▸ **THINGS TO DO**
(a) Write out the passage below about the two geese word for word, from "All that day" up to and including "by the way.)".
(b) Extend the story of the two geese below, picking up right after its final sentence.

▸ **PROVIDED TEXT**
----
The Old Gray Goose

We used to have two geese. They were always together. They swam around the pond together. They waddled up the hill and pooped on our sidewalk and lawn together. They honked in harmony in the middle of the night. They took turns dipping their long necks into the feed bucket. They got rather playful in the pond occasionally. (Daddy, the geese are trying to drown each other!)

One day, I noticed they hadn't eaten their food. When I stopped to think about it, I didn't remember seeing them at all in the previous few days. The next day, my wife and little boy put on their boots and went looking for them. Their was still snow on the ground, so they followed two sets of goose prints up the hill from the far end of the pond, through a hay field, and down into another nearby pond. And they found the geese.

One was dead. The other was standing by her body, which was in the water near the shore.

All that day and the next, the remaining goose stayed by its mate, swimming around the smaller pond. He never came back to eat, and we worried he'd starve.

That's when I finally sucked it up and did my duty as the man of the house. I put on a pair of gloves, grabbed a big black trash bag, and collected the dead goose. The other honked at me, but stayed behind as I carried his companion away. (Domestic geese are pretty heavy, by the way.)

I found a patch of dry ground and dug a grave. It was about a foot wide, two feet long, and as deep as my arm is long. With my wife and kids and one of my daughter's friends watching, I dumped the dead goose out of the bag and into the hole. No one cried. The real mourner was still by the other pond, mourning. There's a small mound of dirt to mark the grave, and that's all. The other goose has no idea what it is.
----
▸ **DATA SHOWN**
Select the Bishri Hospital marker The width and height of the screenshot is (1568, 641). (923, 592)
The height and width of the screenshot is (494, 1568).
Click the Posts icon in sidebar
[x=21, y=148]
----
▸ **EXERCISE ANSWERS**
(a)
All that day and the next, the remaining goose stayed by its mate, swimming around the smaller pond. He never came back to eat, and we worried he'd starve.

That's when I finally sucked it up and did my duty as the man of the house. I put on a pair of gloves, grabbed a big black trash bag, and collected the dead goose. The other honked at me, but stayed behind as I carried his companion away. (Domestic geese are pretty heavy, by the way.)

(b)
So, life went on. The remaining goose came back and ate. But he kept wandering around the hay field, honking plaintively. I got the distinct impression that he felt lost, like the world had changed and nothing looked the same anymore. One day his mate lay down and never got up. Then she disappeared completely.

The widower took up a new residence by our neighbors'—my wife's parents—back door. I still fed him in the usual spot down by the pond, but he spent most of his time and even slept by that back door. They scared him away, but he always came back. No one knew why.

The other day we finally figured it out. There's a full length window by that door. It's covered with the traces of goose kisses. He wandered past one day and saw a goose in that window, dim and trapped behind cold glass, and found the missing part of his life. He stayed there because he thought she was there, out of reach, but within sight.

My father-in-law covered the window with cardboard, but it didn't work. He found an old window pane and covered the back with black plastic. He set it up down by the pond, next to the food bucket. Our lonely goose spends his time down there, now.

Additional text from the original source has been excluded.